Pennell, avec sa voix puissante et lyrique, a offert une performance digne de l’OSM.

Elisabeth St-Gelais à l'OSM
Crédit photo : Gabriel Fournier

On a continué ensuite avec Un cri s’élève en moi, une oeuvre de Ian Cusson (musique) et de Natasha Kanapé Fontaine (texte). Avec la voix de la soprano Elisabeth St-Gelais pour l’interprétation de cette deuxième oeuvre, Un cri s’élève en moi nous amène encore une fois dans l’histoire, cette fois pour découvrir les femmes autochtones.

Sous les notes de Cusson ajoutées au poème de Fontaine on parle de naissance, d’épanouissement, du pouvoir et de la résilience des femmes autochtones.

« Je suis le poème de l’existence » chante haut et fort St-Gelais.

L’oeuvre se termine par une phrase que j’ai trouvée très intéressante. « Je me souviens… » On la connaît comme symbole de l’identité québécoise. Cette phrase est évocative d’un passé franco-canadien, politique et assumé.

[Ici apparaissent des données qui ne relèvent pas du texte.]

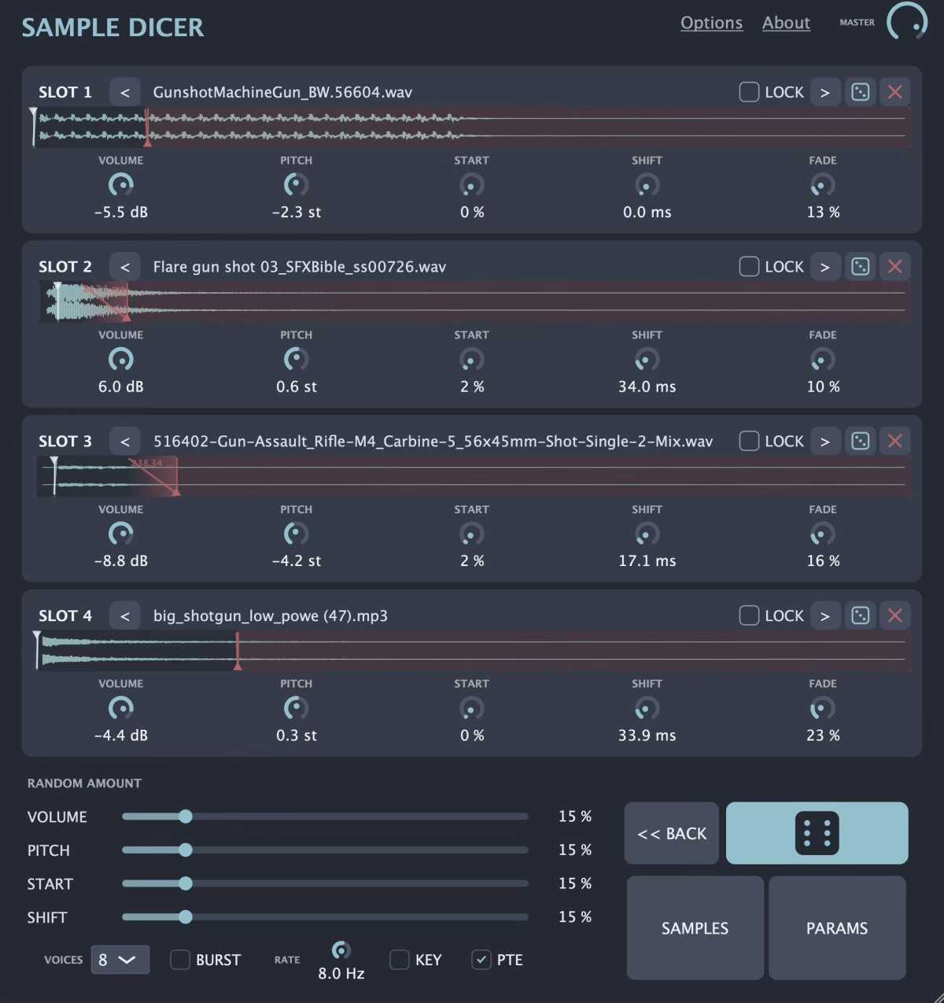
Task: Load previous sample in Slot 1
Action: (x=124, y=92)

Mais, lorsque juxtaposée dans un poème d’une femme autochtone, jouée par une orchestre de musique classique héritée de l’Europe, devant un public québécois où les autochtones sont en minorité, cette phrase prend un sens audacieux et plein de défi.

De la terre à la musique

Michelle DeYoung à l'OMS
Crédit photo : Gabriel Fournier

La deuxième partie de la programmation était beaucoup plus classique, avec nul autre que Gustav Mahler et son oeuvre Le chant de la terre.

On reste toujours dans la thématique printanière de la terre, de la relation avec la nature, le cosmos, ce qui nous entoure et ce qui vient avant et après nous ; on retrouve la spiritualité autochtone quand même dans cette partie.

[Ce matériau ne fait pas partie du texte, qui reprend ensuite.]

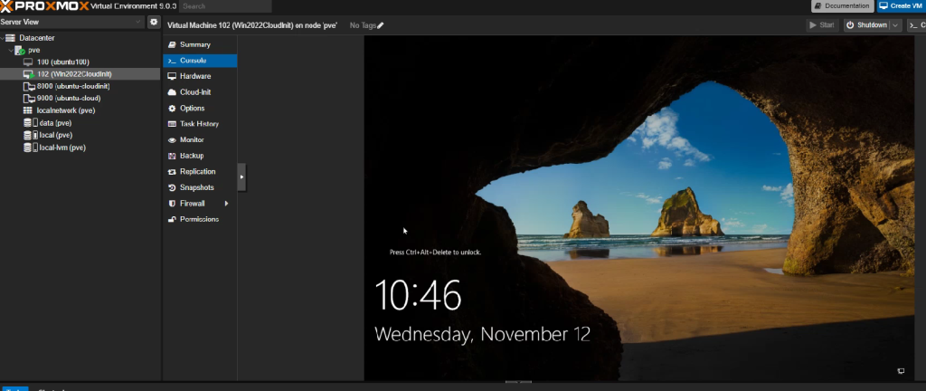Open the Shutdown dropdown arrow
This screenshot has width=926, height=391.
tap(895, 25)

L’oeuvre de Mahler, composée au début du XXe siècle, a été un peu un refuge pour le compositeur alors qu’il traversait une période de fortes émotions (perte de sa fille, démission de son poste, découverte de problèmes de santé). Dans un moment difficile comme celui-là, il a trouvé refuge dans la nature et la réalité éphèmère des humains.

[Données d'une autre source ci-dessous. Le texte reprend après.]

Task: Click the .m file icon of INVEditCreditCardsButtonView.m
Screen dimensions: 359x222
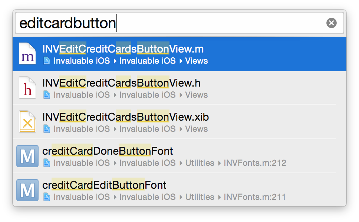Action: [27, 54]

Cette symphonie invite deux voix à partager la scène avec l’orchestre. Pour la prestation de l’OSM, c’était la mezzo-soprano Michelle DeYoung et le ténor Nikolaï Schukoff qui étaient présents.

Nikolaï Schukoff à l'OSM
Crédit photo : Gabriel Fournier

En chantant chacun leur tour, toujours sous la direction de Rafael Payare et ses gestes subtils, énergiques et précis, les deux voix et les musiciens de l’OSM ont su naviguer l’oeuvre de Mahler.

La nature était présente entre les instruments, virevoltant à travers les notes, les crescendos et les silences.

C’était finalement sous de chauds applaudissements que s’est conclue la saison 2024-2025 de l’OSM. On se dit bonnes vacances, et à l’automne prochain!